To get the answer, you have to reverse your thinking. He’s not just digging. He’s making a hill of that dirt, and he’s going to make a big mound of dirt that will allow him to climb up and out of the skylight.

That is a crucial tool. You see it in tons of puzzles. But I see it everywhere in real life. Think about the revolutionary assembly line. The idea was: “What if the car parts move to the workers instead of the workers moving to the car parts?” That was a totally opposite way of looking at it. Or even something as literal as the Heinz ketchup bottle where the lid is on the bottom. My old boss at Esquire used to bring the Heinz ketchup bottle to meetings and say, “We’ve gotta think like this about magazines.”

G-E-G-S?

Michael: You also offered us the tip of being supremely flexible. I think it taps into another idea you have in the book you call “the way of the eraser.”

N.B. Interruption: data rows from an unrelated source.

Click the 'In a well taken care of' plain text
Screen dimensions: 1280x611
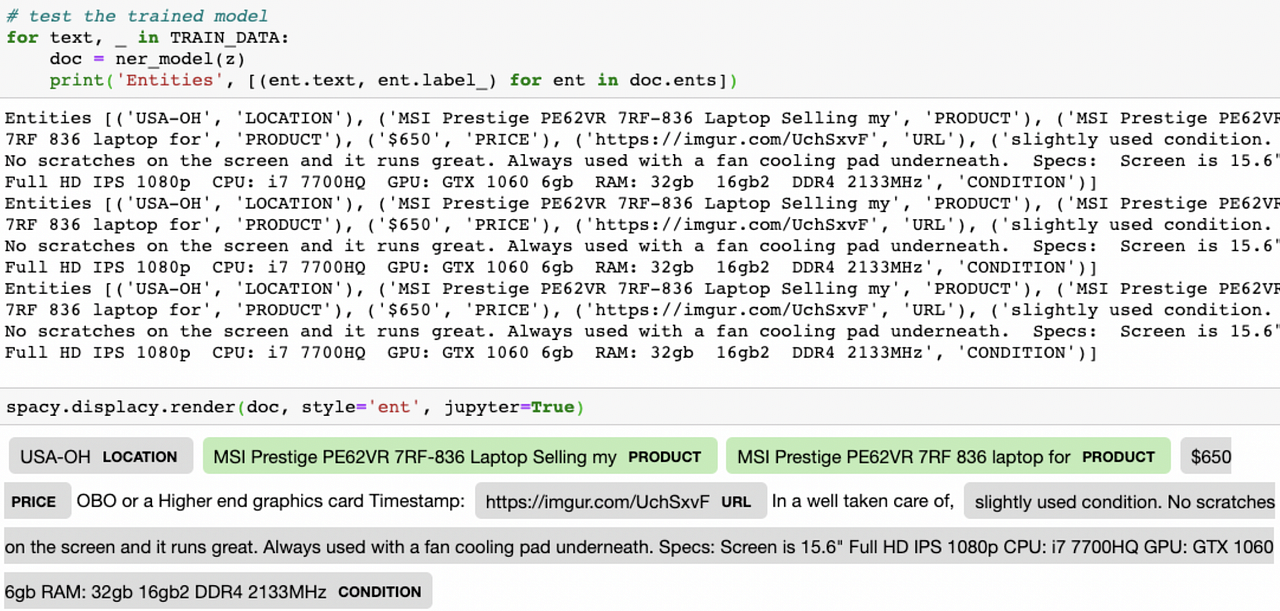(x=862, y=501)
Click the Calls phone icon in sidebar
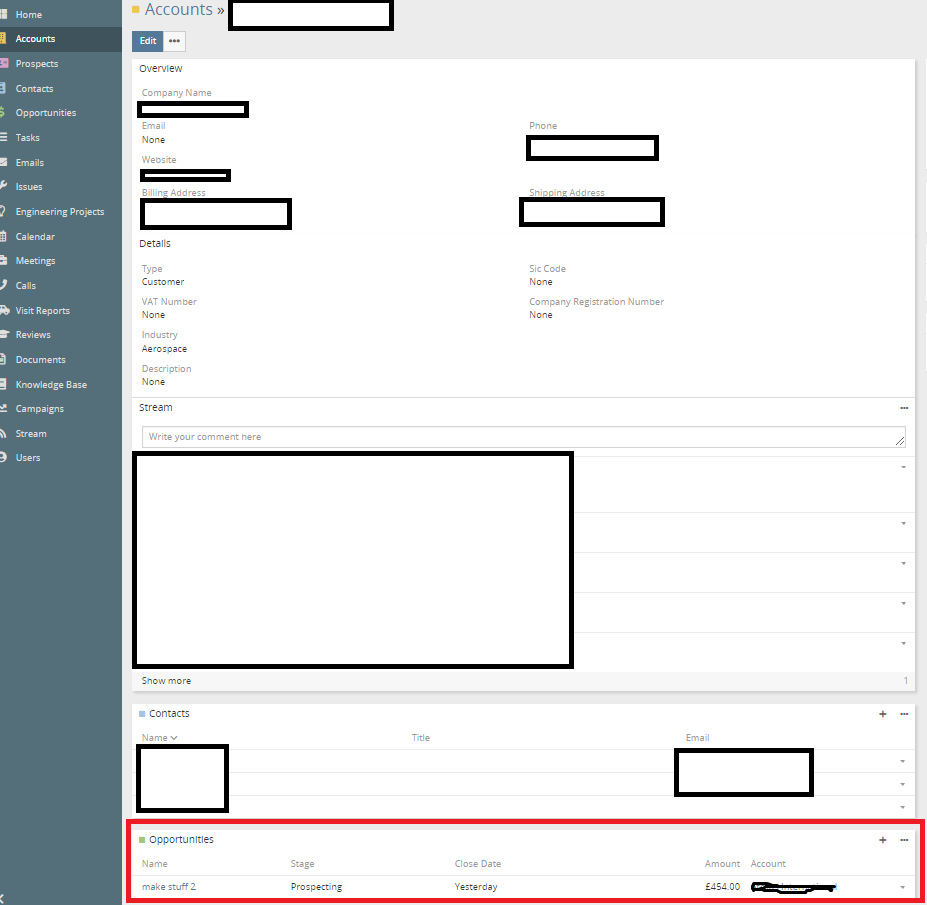 [4, 286]
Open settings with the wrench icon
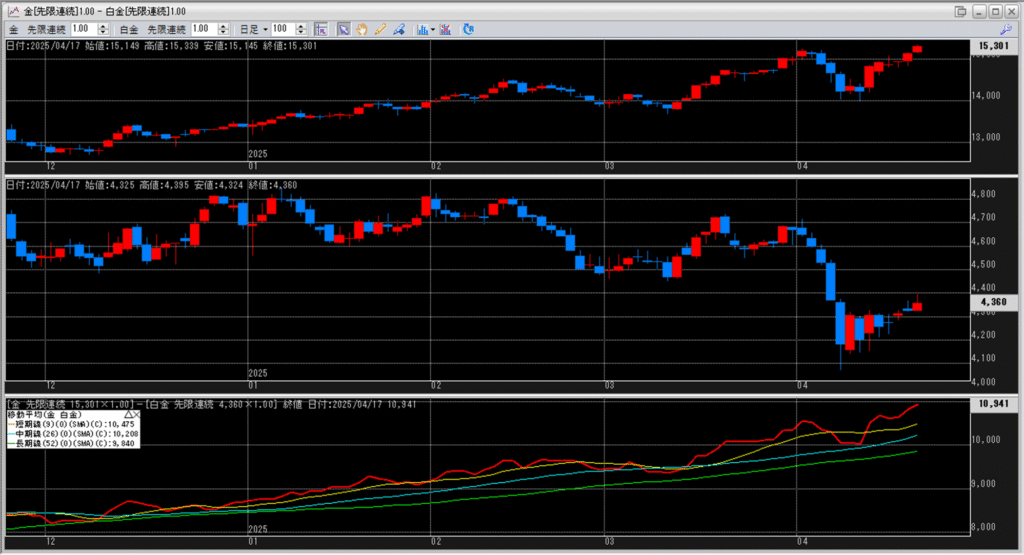 1006,30
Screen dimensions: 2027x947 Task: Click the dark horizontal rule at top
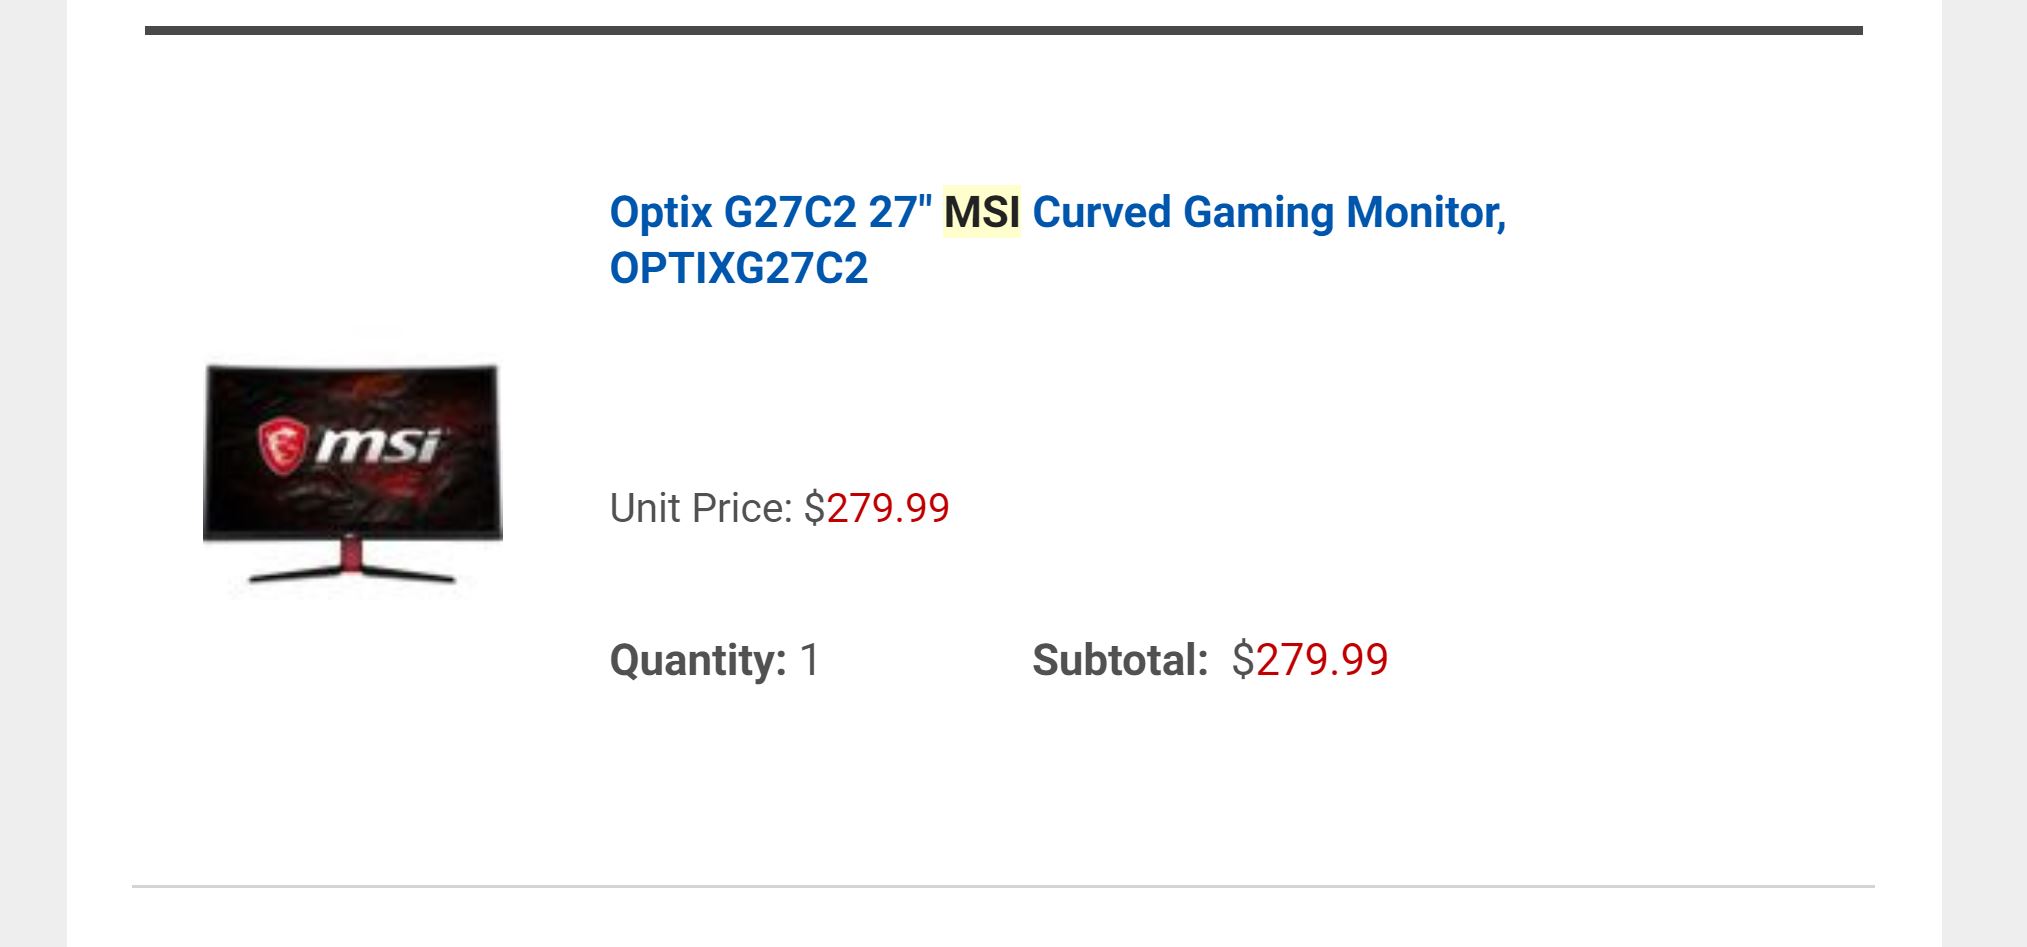tap(1003, 31)
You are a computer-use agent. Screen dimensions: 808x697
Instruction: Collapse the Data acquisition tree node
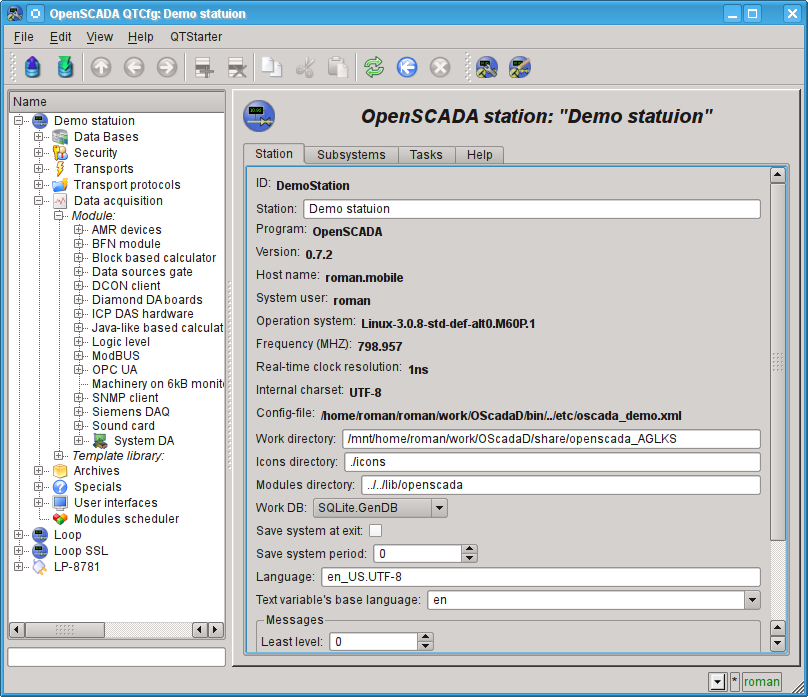pyautogui.click(x=38, y=201)
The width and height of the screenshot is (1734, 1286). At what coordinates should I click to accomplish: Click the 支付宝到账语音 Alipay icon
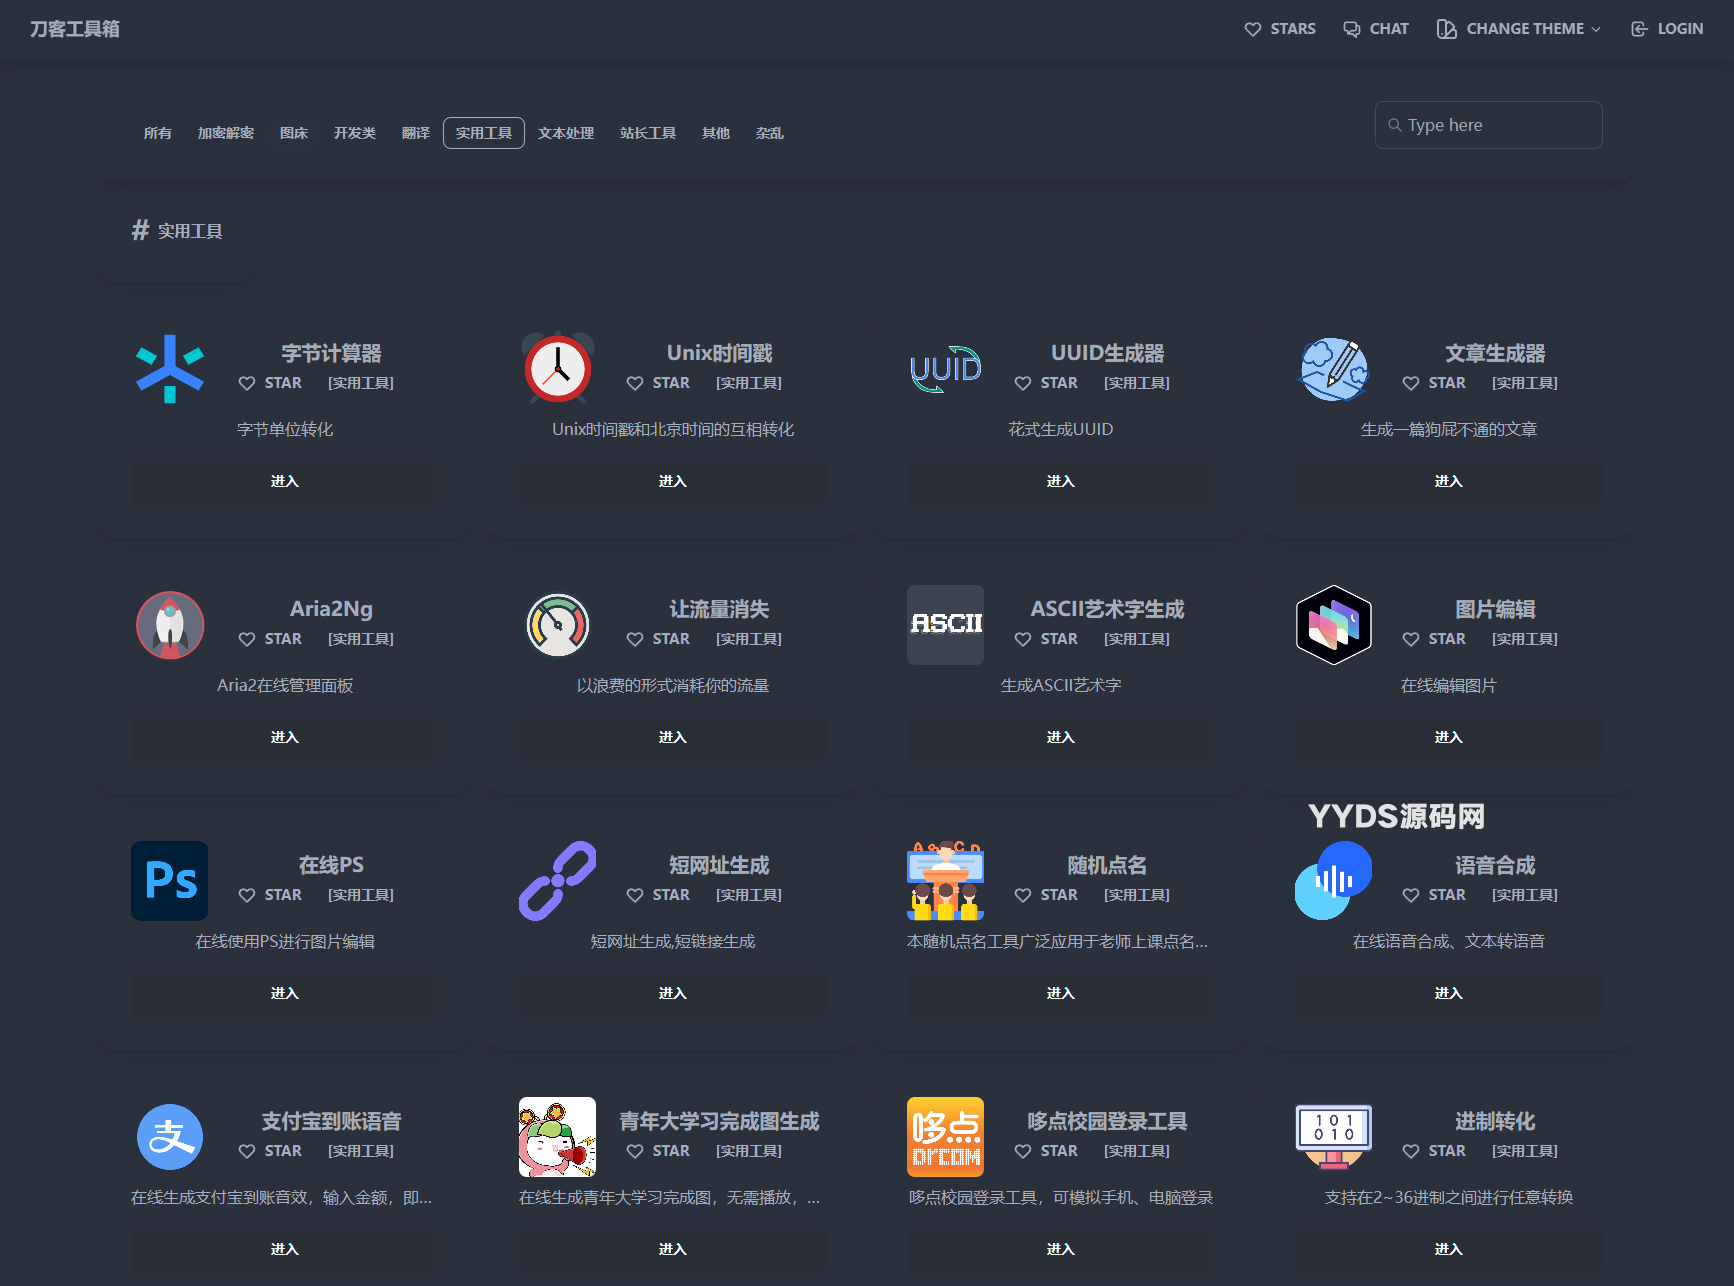(170, 1137)
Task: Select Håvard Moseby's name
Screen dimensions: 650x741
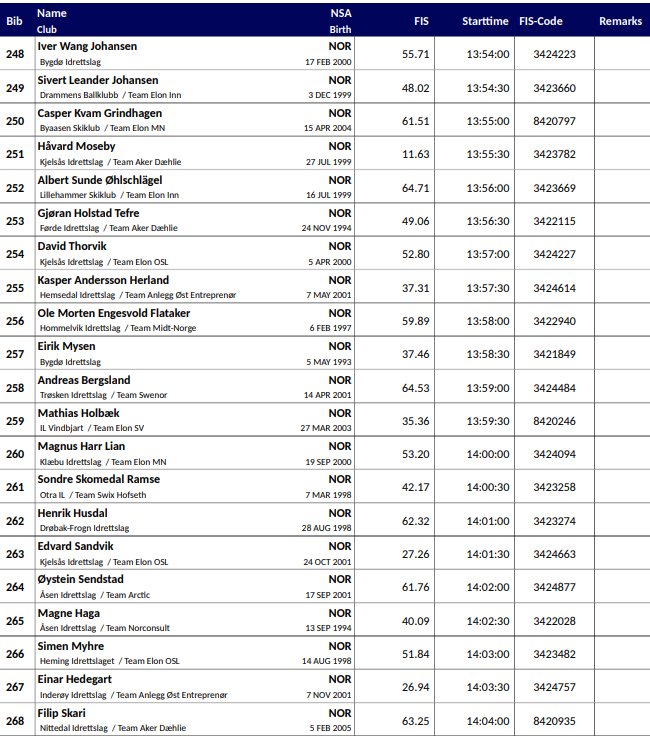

“Embrace the idea that you are going down the wrong path.”

A.J.: Oh, yes, I am a big fan of erasers and of cognitive flexibility. To me it is the most important strategy. Keep your beliefs provisional. Stay open to new evidence. Everything should be as open as possible because it helps you solve problems.

I’ll give you some puzzle examples, and then we can talk about real life examples. A puzzle example is these British crossword puzzles. They’re called cryptics, and they are much trickier than American puzzles. These are all about wordplay. I remember I was doing one, and there was a clue that was just four letters and the letters were G-E-G-S. And I was like, “What is a ‘geg’?” I took a break, and I let go of my certainty, and I came back a couple hours later, and I realized, “I’ve got to be completely flexible and realize it’s not a thing: it is an arrangement of letters. It is eggs scrambled.” So E-G-G-S scrambled. It’s scrambled eggs.

Embrace the idea that you are going down the wrong path. Daniel Kahneman, the Nobel prize–winning psychologist, says being wrong is the only way he feels sure he has learned anything. That to me is such a big takeaway. It’s okay to be wrong. Don’t get obsessed with your one solution and think that it’s got to be this way. Keep your brain as flexible as possible.